I wanted to communicate that message but I also wanted it to be clear that what the White House has done is not enough,” Ahmad said.

The White House declined comment on the discussions during the private meeting. The press secretary said Biden respects the right to peaceful protest. She said that they understood that it was a very painful time.

Dr. Nahreen Ahmed also attended the meeting. The medical director of Med Global, who has been to Gaza twice since the war started, said that she felt Biden was not interested in what she had to say when she showed photos of the suffering she had witnessed.

“Maybe he didn’t mean it that way, but you’re the president of the United States, you cannot sit there and be this dismissive of individual pictures of people suffering that are being put in front of you and then tell us all, ‘Well, I’ve seen these before,’” she told NPR.
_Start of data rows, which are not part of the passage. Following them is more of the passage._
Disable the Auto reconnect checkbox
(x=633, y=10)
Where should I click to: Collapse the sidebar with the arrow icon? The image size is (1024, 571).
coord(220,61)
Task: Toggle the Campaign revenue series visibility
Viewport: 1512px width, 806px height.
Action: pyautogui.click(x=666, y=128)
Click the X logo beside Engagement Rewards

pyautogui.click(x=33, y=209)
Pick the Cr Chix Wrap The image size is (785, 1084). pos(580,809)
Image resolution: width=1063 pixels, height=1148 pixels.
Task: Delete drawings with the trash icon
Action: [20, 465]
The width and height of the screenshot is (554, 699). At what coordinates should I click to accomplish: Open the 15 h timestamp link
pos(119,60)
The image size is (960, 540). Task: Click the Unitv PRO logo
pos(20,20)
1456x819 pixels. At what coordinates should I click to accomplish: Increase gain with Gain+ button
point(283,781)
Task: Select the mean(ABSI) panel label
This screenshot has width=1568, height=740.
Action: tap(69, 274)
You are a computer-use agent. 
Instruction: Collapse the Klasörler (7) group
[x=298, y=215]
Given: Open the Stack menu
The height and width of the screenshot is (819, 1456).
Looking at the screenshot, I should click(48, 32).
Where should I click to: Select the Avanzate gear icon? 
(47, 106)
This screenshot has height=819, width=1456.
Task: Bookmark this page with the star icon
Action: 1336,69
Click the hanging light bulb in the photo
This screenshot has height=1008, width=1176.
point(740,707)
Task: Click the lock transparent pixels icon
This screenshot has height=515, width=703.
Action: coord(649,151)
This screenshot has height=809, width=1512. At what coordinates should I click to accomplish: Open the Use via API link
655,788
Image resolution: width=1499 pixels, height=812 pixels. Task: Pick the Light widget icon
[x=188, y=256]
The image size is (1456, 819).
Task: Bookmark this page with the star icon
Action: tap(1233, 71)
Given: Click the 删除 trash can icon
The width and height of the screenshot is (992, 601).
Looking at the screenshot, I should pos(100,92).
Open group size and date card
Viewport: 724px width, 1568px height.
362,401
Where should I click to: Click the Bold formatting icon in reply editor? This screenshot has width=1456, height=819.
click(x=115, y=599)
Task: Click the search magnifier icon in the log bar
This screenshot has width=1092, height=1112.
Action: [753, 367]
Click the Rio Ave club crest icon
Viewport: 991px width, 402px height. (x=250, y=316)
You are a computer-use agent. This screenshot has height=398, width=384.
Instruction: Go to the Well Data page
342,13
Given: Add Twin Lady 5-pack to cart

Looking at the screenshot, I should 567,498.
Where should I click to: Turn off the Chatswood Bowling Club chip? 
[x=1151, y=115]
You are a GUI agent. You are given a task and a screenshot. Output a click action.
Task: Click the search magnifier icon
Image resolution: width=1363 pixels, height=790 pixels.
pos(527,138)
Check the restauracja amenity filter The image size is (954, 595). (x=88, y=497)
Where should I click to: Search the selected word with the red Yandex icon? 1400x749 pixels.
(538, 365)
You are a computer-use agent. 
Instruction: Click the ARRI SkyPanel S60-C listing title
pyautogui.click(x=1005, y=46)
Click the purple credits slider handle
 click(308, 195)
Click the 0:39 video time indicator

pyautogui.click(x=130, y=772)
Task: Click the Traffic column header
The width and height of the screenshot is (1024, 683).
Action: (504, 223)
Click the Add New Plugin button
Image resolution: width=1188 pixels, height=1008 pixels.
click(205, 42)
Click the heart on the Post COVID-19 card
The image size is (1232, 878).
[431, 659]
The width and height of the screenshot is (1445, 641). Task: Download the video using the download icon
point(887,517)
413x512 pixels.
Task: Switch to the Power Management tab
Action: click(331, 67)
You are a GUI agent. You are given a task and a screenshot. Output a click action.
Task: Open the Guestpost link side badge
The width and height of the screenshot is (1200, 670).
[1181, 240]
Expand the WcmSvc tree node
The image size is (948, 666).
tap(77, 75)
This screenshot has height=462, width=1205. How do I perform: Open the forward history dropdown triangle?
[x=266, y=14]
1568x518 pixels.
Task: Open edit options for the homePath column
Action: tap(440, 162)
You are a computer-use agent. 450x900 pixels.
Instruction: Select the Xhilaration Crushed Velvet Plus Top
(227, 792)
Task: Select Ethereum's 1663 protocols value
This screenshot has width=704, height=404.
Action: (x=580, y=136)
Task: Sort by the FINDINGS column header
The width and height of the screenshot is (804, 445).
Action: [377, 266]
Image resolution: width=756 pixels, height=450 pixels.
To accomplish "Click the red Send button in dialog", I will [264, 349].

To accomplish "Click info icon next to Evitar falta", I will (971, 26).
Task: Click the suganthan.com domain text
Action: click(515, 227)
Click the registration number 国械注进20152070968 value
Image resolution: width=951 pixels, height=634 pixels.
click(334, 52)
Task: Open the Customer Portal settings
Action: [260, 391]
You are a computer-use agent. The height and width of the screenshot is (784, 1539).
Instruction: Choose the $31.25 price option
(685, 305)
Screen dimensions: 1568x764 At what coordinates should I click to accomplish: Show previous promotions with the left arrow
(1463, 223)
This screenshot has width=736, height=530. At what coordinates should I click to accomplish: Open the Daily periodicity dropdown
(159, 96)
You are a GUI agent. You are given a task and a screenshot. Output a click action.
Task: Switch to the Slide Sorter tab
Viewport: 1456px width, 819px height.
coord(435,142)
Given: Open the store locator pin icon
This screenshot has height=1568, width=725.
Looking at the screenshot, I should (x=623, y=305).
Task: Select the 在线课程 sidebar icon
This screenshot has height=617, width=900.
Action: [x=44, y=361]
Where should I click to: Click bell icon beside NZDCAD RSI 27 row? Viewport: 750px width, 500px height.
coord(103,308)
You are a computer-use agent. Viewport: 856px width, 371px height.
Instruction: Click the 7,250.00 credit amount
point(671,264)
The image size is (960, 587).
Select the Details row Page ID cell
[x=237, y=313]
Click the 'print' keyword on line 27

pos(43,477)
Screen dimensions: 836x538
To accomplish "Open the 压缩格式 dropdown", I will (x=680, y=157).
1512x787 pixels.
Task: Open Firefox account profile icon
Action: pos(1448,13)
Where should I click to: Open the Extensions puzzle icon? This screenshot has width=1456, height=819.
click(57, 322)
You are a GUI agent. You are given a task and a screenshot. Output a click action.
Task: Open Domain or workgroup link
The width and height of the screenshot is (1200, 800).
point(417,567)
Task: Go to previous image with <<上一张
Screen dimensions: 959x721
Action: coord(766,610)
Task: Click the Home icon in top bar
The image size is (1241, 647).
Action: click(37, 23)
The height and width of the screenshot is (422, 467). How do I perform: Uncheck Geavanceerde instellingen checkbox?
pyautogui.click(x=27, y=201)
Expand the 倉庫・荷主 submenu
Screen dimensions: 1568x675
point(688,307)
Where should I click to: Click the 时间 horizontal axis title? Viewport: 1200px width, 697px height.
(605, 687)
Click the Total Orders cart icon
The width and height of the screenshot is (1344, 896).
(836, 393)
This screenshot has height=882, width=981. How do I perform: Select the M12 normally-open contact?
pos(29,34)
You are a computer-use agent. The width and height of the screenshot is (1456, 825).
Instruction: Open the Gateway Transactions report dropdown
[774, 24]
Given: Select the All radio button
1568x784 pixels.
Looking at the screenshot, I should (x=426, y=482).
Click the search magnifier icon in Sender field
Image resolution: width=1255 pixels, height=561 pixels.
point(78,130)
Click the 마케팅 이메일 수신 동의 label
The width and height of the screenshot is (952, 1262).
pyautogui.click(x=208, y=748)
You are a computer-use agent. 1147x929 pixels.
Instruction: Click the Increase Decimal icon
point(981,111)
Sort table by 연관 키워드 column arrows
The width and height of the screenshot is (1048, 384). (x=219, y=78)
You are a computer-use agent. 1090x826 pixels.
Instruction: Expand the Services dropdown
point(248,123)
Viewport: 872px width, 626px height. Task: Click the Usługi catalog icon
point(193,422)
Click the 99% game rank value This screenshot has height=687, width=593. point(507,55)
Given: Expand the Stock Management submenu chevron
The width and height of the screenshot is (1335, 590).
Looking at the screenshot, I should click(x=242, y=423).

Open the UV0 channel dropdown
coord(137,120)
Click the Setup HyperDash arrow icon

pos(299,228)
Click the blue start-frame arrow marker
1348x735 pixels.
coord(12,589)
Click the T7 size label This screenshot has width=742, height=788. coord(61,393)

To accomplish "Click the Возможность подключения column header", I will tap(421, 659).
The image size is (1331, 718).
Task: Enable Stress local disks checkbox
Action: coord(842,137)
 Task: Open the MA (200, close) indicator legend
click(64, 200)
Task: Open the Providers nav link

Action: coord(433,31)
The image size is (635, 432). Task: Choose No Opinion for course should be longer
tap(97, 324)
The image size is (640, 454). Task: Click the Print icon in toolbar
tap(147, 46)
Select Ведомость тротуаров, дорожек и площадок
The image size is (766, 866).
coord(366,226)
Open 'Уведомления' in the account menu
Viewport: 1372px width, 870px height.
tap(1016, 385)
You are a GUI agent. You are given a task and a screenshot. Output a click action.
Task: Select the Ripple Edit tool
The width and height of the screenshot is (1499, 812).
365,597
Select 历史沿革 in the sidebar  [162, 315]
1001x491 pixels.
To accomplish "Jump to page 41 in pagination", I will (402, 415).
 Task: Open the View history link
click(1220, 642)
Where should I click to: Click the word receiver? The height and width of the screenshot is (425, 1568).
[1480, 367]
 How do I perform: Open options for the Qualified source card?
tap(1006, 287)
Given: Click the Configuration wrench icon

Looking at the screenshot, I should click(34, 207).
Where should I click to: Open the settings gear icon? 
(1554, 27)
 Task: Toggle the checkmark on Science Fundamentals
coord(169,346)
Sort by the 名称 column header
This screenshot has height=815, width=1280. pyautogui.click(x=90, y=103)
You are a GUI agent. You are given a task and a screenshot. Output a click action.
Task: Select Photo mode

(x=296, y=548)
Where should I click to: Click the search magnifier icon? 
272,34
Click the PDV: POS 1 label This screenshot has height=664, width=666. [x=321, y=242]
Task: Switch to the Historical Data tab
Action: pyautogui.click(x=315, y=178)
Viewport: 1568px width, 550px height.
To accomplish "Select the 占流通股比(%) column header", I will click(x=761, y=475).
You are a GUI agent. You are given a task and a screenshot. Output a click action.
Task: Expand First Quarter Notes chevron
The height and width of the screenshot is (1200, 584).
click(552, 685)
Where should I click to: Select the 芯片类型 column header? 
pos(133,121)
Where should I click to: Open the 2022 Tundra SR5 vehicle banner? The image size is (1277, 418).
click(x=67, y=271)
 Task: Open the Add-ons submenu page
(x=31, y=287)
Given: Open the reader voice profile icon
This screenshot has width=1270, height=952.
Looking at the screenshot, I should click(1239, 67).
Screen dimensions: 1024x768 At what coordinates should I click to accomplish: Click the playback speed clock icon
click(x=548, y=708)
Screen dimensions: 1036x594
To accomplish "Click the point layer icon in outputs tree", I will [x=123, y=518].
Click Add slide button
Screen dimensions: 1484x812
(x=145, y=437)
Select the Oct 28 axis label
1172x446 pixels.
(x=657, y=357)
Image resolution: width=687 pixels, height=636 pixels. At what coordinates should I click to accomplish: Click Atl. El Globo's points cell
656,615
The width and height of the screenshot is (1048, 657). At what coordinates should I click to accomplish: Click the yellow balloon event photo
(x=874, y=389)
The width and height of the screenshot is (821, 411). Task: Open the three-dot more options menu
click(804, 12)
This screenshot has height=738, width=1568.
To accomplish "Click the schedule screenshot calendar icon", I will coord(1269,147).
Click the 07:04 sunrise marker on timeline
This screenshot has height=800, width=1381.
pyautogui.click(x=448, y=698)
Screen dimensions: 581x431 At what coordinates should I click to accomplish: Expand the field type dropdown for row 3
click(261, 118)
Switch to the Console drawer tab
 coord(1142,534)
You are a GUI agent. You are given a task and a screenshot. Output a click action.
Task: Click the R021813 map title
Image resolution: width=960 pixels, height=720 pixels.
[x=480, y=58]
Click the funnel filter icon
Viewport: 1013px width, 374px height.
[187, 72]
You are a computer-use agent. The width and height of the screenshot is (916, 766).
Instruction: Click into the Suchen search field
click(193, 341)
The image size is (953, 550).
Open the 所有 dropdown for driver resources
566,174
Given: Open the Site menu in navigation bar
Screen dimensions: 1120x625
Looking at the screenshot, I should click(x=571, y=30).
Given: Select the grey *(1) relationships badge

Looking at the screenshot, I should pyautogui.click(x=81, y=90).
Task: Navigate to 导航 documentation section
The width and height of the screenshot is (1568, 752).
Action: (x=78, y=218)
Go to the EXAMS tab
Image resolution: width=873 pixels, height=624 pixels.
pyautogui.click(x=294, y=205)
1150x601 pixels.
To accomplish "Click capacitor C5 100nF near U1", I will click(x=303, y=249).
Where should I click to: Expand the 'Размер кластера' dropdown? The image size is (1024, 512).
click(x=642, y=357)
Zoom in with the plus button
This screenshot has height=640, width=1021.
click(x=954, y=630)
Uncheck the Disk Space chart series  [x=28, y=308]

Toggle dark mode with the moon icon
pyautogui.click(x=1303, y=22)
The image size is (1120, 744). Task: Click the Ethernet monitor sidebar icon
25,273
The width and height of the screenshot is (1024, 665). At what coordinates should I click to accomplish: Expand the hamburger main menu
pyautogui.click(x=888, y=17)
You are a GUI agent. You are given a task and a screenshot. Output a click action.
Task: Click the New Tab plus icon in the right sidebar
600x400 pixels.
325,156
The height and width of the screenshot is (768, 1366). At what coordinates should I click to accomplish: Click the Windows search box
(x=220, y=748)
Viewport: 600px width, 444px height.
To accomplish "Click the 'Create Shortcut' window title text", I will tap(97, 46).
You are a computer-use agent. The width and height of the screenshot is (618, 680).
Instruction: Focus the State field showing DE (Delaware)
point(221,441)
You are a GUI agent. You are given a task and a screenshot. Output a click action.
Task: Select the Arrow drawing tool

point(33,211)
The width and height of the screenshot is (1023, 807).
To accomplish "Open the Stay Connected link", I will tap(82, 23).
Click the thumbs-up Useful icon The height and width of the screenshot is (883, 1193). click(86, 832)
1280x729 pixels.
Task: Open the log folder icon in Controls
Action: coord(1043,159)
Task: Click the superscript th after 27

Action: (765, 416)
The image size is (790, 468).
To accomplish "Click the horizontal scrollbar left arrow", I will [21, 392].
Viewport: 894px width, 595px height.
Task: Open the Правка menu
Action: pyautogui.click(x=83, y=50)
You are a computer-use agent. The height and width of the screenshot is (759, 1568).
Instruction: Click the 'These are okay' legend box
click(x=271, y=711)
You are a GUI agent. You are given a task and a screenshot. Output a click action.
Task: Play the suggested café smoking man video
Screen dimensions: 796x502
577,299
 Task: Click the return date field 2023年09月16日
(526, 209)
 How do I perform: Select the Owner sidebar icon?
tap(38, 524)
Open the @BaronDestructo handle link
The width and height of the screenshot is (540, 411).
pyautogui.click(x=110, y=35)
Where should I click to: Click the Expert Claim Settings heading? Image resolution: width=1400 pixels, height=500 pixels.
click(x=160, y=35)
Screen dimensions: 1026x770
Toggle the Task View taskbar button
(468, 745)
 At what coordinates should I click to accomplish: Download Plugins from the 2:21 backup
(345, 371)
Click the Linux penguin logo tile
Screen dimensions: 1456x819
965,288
“Even if you have — that’s not the right response to a community of people that are hurting from what’s happening in Palestine and are trying to express to you their hurt and their pain and their frustration.”

Ahmed said she felt the meeting was “a way to manage the community, to say that we are trying our best, that we hear you,” and did not feel like the president was empathetic to their concerns.

The White House had planned to invite some Muslim leaders to an iftar to mark Ramadan, but scaled those plans back when some people said they did not feel comfortable with the plans.

“We should not be breaking fast at the White House in the last 10 days of the month since our policies are enabling a famine in Palestine,” said Wa’el Alzayat, who runs Emgage USA.

The president takes some responsibility for the fact that his inability to reign in Benjamin may be the reason. Netanyahu much earlier has contributed to some of the catastrophic loss of life,” Nashashibi said.

We have said there have been too many deaths of civilians. The infrastructure that’s been destroyed is called the civilian infrastructure. We have been very clear about our concerns and objections over some obstacles that have been put in the way of getting additional humanitarian assistance in,” John Kirby, a spokesperson for the National Security Council, said on Wednesday.